Beyond the Twitter like Bluesky, anyone can develop any social application on the same protocol and infrastructure. It is easy to define custom record types to build other social applications.
The best part is that you, as a user, have a single sqlite database hosting your data for all the apps on ATProto, making it a simple matter to move data hosts or switch your primary application without losing your following.
Fundamentally, the protocol means we can have real competition in the social media space.
In my opinion, the best years of "social networks" were the early 2000 till early 2010, before Facebook and the likes became globally popular. During these years we had forums and IRC channels. These were off-limit to "common" folks or people looking for engagement, and you could find quality material and interesting discussions over there.
Then the modern social media came, and it ruined everything. Short form content and engagement motivation (like Twitter ad revenue share, where they pay you for "popular" tweets), ruined the place for everyone. You can't have a meaningful discussion with 200, or whatever the limit is, characters. Most people on these platforms try to "game" the algorithm in order to publish a viral tweet. There is zero to no moderation, and in one "scrolling" session you can see a lazy motivational quote, a selfie, an MRR screenshot, a life lesson, and far right/left propaganda, which is kinda insane.

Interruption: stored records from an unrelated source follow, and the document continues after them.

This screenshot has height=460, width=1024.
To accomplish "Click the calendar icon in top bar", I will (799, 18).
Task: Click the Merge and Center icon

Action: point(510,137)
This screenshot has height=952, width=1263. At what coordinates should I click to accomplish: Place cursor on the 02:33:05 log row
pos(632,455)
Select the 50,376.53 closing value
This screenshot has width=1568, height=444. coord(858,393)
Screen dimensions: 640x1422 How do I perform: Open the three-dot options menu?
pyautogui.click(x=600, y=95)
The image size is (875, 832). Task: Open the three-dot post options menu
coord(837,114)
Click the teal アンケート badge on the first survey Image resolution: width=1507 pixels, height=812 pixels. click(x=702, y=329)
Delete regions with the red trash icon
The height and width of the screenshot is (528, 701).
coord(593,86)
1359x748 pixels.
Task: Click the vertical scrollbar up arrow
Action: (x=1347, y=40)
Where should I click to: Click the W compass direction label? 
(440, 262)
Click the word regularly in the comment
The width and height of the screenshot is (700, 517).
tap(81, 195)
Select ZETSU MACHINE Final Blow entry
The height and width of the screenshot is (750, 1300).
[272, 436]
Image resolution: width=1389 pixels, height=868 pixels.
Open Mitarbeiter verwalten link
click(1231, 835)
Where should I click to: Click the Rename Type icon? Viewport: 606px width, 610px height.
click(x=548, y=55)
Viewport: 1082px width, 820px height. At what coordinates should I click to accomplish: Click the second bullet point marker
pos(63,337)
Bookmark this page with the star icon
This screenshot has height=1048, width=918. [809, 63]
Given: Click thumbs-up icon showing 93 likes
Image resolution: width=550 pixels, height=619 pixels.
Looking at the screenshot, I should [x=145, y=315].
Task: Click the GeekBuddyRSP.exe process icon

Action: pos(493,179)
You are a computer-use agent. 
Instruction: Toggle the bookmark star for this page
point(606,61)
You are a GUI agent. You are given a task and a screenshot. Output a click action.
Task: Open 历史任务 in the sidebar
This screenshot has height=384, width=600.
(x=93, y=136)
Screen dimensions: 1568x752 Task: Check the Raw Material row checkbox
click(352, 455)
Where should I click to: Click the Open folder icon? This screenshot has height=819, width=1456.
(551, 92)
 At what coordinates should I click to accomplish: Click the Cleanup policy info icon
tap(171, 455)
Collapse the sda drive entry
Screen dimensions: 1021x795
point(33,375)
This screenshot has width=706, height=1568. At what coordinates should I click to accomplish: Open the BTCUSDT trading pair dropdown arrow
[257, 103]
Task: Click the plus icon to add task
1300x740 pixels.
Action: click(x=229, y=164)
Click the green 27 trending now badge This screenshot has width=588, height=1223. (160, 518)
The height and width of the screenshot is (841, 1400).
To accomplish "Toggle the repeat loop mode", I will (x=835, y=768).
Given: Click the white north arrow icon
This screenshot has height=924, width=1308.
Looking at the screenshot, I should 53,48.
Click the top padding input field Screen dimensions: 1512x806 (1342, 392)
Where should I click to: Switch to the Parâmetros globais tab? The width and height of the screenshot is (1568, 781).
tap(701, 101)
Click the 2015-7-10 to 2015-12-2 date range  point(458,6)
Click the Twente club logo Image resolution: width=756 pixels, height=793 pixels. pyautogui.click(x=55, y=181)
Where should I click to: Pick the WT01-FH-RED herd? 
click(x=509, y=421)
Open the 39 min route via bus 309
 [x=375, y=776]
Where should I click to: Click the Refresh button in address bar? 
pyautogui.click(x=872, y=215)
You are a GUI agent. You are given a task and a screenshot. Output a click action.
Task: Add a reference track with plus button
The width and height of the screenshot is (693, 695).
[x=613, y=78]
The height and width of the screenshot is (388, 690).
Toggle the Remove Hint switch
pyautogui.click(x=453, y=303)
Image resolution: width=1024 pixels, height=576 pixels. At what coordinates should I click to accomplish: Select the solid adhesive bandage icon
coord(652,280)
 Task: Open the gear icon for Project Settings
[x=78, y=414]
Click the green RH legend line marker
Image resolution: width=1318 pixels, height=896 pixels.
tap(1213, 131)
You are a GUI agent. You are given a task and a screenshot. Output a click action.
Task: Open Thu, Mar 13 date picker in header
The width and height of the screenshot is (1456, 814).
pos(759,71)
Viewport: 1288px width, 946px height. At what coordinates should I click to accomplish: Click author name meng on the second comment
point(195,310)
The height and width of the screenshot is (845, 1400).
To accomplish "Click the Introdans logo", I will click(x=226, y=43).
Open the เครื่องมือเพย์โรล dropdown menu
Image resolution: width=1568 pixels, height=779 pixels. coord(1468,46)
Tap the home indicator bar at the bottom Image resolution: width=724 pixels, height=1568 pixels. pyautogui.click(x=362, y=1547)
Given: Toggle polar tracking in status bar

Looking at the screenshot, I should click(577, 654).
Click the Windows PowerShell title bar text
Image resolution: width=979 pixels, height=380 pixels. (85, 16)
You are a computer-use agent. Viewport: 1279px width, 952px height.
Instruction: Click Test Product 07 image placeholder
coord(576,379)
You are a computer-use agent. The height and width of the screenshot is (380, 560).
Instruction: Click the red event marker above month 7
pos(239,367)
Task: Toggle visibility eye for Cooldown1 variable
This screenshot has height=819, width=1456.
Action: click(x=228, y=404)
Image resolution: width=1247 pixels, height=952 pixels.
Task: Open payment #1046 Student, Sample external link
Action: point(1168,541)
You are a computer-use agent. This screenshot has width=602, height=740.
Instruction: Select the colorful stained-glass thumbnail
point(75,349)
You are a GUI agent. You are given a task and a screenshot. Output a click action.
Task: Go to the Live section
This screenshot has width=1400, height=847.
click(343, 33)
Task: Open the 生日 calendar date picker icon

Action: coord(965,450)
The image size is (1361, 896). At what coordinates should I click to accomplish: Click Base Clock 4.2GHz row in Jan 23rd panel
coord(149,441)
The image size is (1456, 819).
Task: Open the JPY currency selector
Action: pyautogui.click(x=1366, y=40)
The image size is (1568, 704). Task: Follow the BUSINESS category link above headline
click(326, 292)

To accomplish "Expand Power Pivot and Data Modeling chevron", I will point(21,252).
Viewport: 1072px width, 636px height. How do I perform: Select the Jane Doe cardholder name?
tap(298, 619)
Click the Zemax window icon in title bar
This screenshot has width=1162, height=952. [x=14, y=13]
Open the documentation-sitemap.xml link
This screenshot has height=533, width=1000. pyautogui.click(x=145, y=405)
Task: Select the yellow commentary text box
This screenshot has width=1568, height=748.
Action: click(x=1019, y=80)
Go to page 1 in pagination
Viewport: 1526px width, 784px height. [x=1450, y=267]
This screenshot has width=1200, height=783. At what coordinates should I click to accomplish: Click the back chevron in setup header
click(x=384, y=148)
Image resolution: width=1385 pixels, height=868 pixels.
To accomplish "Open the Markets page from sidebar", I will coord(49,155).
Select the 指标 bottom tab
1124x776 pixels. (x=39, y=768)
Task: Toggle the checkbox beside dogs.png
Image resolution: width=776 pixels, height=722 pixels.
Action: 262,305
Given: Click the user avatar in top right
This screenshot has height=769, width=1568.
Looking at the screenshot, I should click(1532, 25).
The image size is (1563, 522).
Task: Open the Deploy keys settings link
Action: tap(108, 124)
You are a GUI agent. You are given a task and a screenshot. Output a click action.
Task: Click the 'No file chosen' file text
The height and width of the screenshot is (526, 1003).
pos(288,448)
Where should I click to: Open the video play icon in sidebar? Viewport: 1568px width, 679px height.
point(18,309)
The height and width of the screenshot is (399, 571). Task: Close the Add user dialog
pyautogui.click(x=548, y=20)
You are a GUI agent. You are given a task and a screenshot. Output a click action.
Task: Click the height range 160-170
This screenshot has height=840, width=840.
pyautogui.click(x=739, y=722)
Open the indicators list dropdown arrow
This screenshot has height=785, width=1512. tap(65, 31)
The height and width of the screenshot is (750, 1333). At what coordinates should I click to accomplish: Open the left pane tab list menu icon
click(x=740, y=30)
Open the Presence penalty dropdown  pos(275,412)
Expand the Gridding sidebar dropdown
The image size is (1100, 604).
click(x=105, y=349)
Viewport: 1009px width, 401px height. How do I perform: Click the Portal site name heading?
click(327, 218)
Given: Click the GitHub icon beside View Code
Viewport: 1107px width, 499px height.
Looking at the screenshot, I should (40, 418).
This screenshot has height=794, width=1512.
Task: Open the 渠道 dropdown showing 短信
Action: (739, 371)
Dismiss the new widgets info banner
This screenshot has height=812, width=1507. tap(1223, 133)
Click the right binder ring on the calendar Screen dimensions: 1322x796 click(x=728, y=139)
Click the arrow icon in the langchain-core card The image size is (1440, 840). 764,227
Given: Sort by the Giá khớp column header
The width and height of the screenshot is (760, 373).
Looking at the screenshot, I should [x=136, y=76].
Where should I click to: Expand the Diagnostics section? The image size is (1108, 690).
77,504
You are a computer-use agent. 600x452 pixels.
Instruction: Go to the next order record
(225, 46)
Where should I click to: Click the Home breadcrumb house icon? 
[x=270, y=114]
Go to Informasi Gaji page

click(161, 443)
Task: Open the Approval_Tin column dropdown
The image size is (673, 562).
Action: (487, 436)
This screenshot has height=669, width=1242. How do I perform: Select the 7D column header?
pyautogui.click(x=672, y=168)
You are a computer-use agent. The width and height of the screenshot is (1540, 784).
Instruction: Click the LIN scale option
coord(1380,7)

On top of all that, the entire "follow" mechanism is flawed. It creates small echo chambers around big accounts. Take a popular account, find a tweet you disagree with, and look at the comments--it will be filled with "yes men" and people looking for engagement. On forums you could read different opinions in the same discussion, thus widening your world view, rather than narrowing it.
Forums also had moderation, and users had "reputation", even though they were anonymous. I joined bluesky recently, out of curiosity and hype, and it's filled with "Hello this is my first post", pictures of peoples workstations, anime, politics (US based, which I don't care about), etc. It's just too much noise to navigate with little to no value.
The entire modern social media system is broken. We don't need something more popular than Twitter, we need something completely different that will bring value back into online discussions, but I guess it's unachievable. Look at HN, which I consider to be the top 1 "social" platform for myself, yet it's unknown outside the tech/science community. Everything too big is doomed to become average at best.
Edit for response since I'm rate limited:
Twitter didn't make a profit - it would have been overpriced at just $10 billion dollars. The value comes from having a captive userbase where the majority is entirely unwilling to use an alternative. Depending on how hard you intend to manipulate those users, the ROI may or may not be worth it.